Worker can stand idle and do nothing. This, for example, when all the work'i already performed. When a worker enters this state, he falls asleep and, accordingly, will not be executed until he is awakened;
If the management of the pool is not required and the list of scheduled works is not empty, then the worker starts to execute them. Such workers will conditionally be called running .
If necessary, the worker takes on the role of a pool manager . A pool can have either only one controlling worker, or not have it at all. Its task is to maintain the optimal number of workers per pool. How he does it? First, workers who have been idle for a long time are deleted. Secondly, new workers are created if three conditions are fulfilled at once:

there are still tasks to perform (work'i in the pool)
no idle workers
no working workers (i.e. active and not sleeping)

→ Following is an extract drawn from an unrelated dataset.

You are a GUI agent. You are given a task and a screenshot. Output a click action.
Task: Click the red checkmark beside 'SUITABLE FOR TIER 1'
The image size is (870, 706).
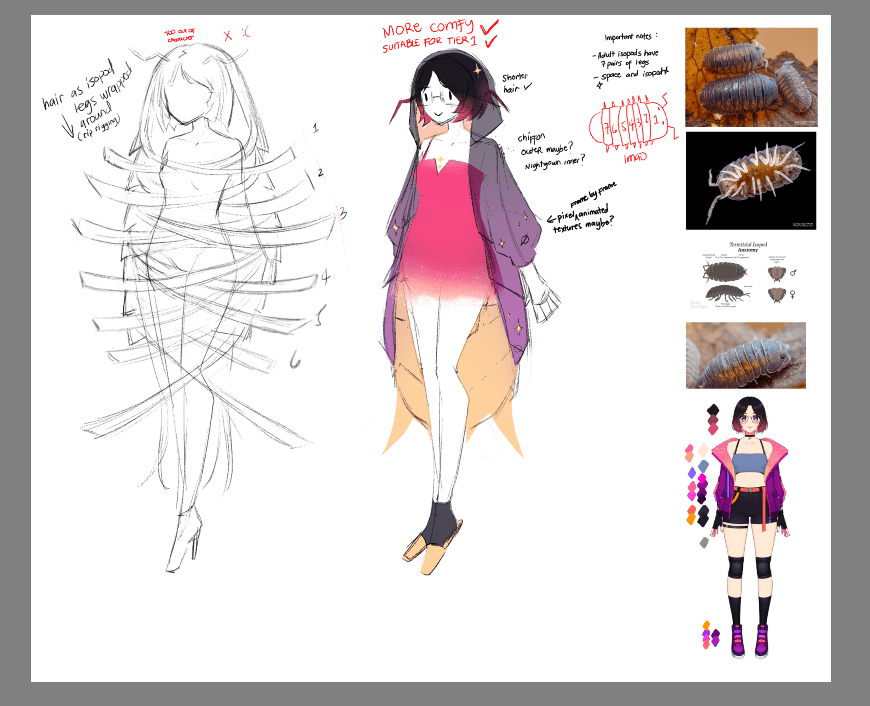(490, 42)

However, in the latter condition there are some nuances. If pool queues are unbound, then running workers are not taken into account, for them this condition is always true. The same is true if the worker performs the task from the associated queue, but with the WQ_CPU_INTENSIVE flag. In this case, in the case of attached queues, since workers work with work from the common pool (which is one of two for each core in the picture above), it turns out that some of them are counted as working, and some are not. From this it also follows that the execution of works from the WQ_CPU_INTENSIVE queue may not begin immediately, but they themselves do not interfere with other works being executed. Now it should be clear why this flag is so called, and why it is used when we expect the work to be performed for a long time.

Accounting for working workers is done directly from the main Linux kernel scheduler. Such a control mechanism ensures an optimal level of parallelism (concurrency level), not allowing workqueue to create too many workers, but also not forcing work, and without waiting too long.

Those who are interested can see the worker's function in the kernel, it is called worker_thread ().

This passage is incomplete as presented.